Are We Happy Yet?

The announcement that Air Products is pulling the plug on its multibillion dollar Louisiana Clean Energy Complex should be a sobering moment for everyone who has spent years insisting Louisiana has "too much industry."

Instead, many of the project's loudest opponents are celebrating.

Are we happy yet?

This wasn't just another industrial project. It represented billions of dollars in private investment, thousands of construction jobs, hundreds of permanent positions, and another signal that Louisiana remained competitive for major manufacturing investments. Instead, Air Products concluded the economics no longer made sense and is walking away after determining the project would not meet its required financial returns. The company is taking a multibillion dollar write-down in the process.

The irony is hard to miss.

For years, activists argued that stopping projects like this would somehow improve Louisiana's future. They fought permits. They organized protests. They filed lawsuits. They portrayed investment as something to fear rather than something to welcome.

Now they have exactly what they wanted.

The investment is gone.

The jobs are gone.

The tax revenue is gone.

The opportunities for contractors, suppliers, restaurants, hotels, and small businesses that would have benefited from years of construction are gone.

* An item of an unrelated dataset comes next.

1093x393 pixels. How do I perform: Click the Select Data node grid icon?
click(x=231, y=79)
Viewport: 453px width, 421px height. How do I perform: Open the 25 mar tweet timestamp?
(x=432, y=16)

This swill unfortunately serve as a warning. Companies looking to invest have choices. Texas, Mississippi, Alabama, Arkansas, and dozens of other states would gladly welcome projects that Louisiana spends years debating. Every time we create uncertainty, every time projects become political footballs, investors notice.

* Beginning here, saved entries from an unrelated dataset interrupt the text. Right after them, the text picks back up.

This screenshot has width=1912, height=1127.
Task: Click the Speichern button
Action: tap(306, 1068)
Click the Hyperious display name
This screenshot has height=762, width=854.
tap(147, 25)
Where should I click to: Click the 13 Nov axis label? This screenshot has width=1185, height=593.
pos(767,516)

Louisiana cannot build prosperity by becoming known as the state where major projects go to die.

Economic growth requires taking calculated risks, embracing innovation, and recognizing that no project will satisfy every critic. If our default answer becomes "no," companies will eventually stop asking.

So, to those celebrating today's announcement, congratulations.

You won.

The only question left is whether Louisiana did.